** TEXT EXTRACT **
···

Here's a link to the thread Chris mentioned in his post from about three years ago which covers similar ground. 

Later, 

K


----------



## gwscheil (Aug 6, 2008)

If anyone is interested, the conductivity meter I bought is the General CO-502, now selling on-line for about $53. You may also find them at a good salt water aquarium store - they have to make their own RO water and add sea salt, which means they sell the meters to verify that the RO unit is working properly.


----------



## Greg Elmassian (Jan 3, 2008)

By the way, that link is worth reading, if nothing else but the humor! 

Greg


----------



## snowshoe (Jan 2, 2008)

I would think it would be more expensive to have to buy filters, cartridges ect..... then it is to buy the water at any supermarket. I know when I have to replace my water filter in the fridge it is not cheap at doesnt last long (a few months) I think It would be less expensive just buying bottled water. Sometimes if you cant find the distilled water in with the reguklar water try the automotive section. More times then non thats where I find it in supermarkets. 

I just think for what i spent on my steamer its worth buying the water. At least you know your getting distilled water.


----------



## steveciambrone (Jan 2, 2008)

What about using sparkling water, I really like the imported Italian water Pellegrino. Even though it is called mineral water it does not leave a film in the glass. For the Brits it would be cheaper than distilled. 

Steve


----------



## zubi (May 14, 2009)

Steve, sparkling water is a very bad idea, it is (lightly) acidy, this is why it tastes good;-). But it will eat your boiler (slowly). Use soft tap water, do not use pure distilled water. If water in your area is hard, mix distilled water with tap water. Best wishes from Tokyo, full of good soft water, ready for shipping, Zubi


----------



## GaugeOneLines (Feb 23, 2008)

StevenJ,
I believe you live in Florida, yes? You probably spend alot of money every year keeping your home cool with central air conditioning, am i right? Well, what me old son do you think the product of air conditioners is (apart from cold air!)? Yep, that's right.......distilled water, gallons of it a day that you're tipping straight down the drain!!! I've been een using a/c distillate for the last 40 years here in Canada with no detrimental effect, and water glasses on my engines are still crystal clear.

···

** SOURCE EXCERPT **
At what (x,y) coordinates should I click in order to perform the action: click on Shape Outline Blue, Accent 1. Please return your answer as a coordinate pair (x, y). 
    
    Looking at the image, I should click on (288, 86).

···

** TASKS TO CARRY OUT **
- a) Please update the forum thread starting with "If anyone is" and going on through "is working properly.", putting "TDS meter" in place of "conductivity meter".
- b) In the forum thread, how long has GaugeOneLines been using a/c distillate?
The listing was taken from a different source.

** SOLUTIONS FOR EACH TASK **
- a)
If anyone is interested, the TDS meter I bought is the General CO-502, now selling on-line for about $53. You may also find them at a good salt water aquarium store - they have to make their own RO water and add sea salt, which means they sell the meters to verify that the RO unit is working properly.

- b) For the last 40 years.